_Reading text_:
○ ○ ○ ○

AI Overviews now appear on ~48% of all Google queries (BrightEdge, March 2026). Ads appear alongside 25.5% of those results – up 394% year-over-year. Organic CTR drops 42–68% when an AI Overview is present. Your ads may already be showing inside AI Overviews if you run PMax or broad match Search campaigns. Here’s what it means and what to do about it.
Google Search results look different in 2026 than they did 18 months ago. At the top of many results pages sits an AI-generated summary – a synthesised answer pulled from multiple sources – before any organic link or traditional ad. Google calls these AI Overviews, and they are now part of nearly half of all searches.
For advertisers, this creates both a problem and an opportunity. The problem: organic CTR is falling sharply on affected queries. The opportunity: Google has been quietly placing ads inside and around these AI-generated summaries – and if your campaigns are set up correctly, you may already be benefiting without knowing it.
This post covers the current state of AI Overviews as of April 2026, what the data shows for both organic and paid performance, how ad placement works, and – most importantly – what advertisers should do right now.
What Are AI Overviews and How Widely Are They Deployed?
AI Overviews launched in the United States in mid-2024, initially for mobile users, and expanded to desktop and over 100 countries through 2025. As of March 2026, BrightEdge data tracking more than 200,000 keywords shows AI Overviews appearing on approximately 48% of all Google search queries – up 58% from December 2025 alone.
The expansion has not been uniform across query types. Commercial queries with clear purchase intent see AI Overviews less frequently than informational queries. According to Semrush research from 2025, nearly 95% of keywords that trigger AI Overviews have either no paid ads or minimal commercial value – Google appears to be protecting its most lucrative ad inventory while experimenting with AI on informational searches.
📌 What this means in practice: AI Overviews most commonly appear for research-phase queries (‘what is the best…’, ‘how does X work’, ‘compare A vs B’). For high-intent transactional queries (‘buy X’, ‘X near me’, ‘X price’), traditional search results still dominate.

○ ○ ○ ○

_Stored records_:

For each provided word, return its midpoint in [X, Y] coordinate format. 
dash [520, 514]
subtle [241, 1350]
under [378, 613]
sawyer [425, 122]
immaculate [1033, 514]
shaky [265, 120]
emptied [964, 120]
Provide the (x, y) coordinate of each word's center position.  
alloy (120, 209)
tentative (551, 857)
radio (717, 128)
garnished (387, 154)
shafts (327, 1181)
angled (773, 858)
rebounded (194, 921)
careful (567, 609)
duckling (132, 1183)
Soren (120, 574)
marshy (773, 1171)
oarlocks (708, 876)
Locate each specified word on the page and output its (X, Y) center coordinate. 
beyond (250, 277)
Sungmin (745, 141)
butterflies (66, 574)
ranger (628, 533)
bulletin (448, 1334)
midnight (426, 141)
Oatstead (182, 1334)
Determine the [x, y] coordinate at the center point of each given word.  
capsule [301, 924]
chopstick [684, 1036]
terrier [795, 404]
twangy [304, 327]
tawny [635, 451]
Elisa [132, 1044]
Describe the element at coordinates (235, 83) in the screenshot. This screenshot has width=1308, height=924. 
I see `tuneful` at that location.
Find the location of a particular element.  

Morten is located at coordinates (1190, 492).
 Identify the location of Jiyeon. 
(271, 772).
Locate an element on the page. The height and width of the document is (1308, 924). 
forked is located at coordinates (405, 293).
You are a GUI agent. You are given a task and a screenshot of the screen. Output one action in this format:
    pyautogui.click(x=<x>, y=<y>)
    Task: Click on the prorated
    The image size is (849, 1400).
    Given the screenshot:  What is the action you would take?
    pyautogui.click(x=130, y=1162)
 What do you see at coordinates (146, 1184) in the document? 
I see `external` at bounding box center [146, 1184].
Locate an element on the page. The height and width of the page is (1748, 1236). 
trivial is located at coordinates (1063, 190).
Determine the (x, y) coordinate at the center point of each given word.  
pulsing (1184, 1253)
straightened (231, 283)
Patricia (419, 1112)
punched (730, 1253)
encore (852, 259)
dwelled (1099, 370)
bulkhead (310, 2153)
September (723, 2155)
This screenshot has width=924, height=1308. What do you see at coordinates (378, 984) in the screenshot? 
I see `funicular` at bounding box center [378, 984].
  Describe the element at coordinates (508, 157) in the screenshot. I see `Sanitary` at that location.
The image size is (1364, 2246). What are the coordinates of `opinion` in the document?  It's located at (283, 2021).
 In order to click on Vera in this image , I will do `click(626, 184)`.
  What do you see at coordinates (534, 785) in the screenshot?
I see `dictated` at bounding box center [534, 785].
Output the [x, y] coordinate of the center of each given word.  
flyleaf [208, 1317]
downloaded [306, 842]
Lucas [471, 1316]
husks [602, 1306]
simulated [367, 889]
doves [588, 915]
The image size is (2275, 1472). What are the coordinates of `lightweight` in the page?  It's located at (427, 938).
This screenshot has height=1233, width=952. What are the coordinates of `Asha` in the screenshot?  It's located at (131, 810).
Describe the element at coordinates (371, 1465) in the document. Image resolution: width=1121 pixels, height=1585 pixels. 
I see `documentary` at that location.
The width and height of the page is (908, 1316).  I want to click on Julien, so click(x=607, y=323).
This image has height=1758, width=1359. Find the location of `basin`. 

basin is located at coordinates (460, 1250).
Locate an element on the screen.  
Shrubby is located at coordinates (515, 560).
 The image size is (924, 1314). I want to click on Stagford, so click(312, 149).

○ ○ ○ ○

_Your task_: According to the post on Google's AI Overviews, where and for which users did AI Overviews first launch?

_Completed exercise_: They launched in the United States in mid-2024, initially for mobile users.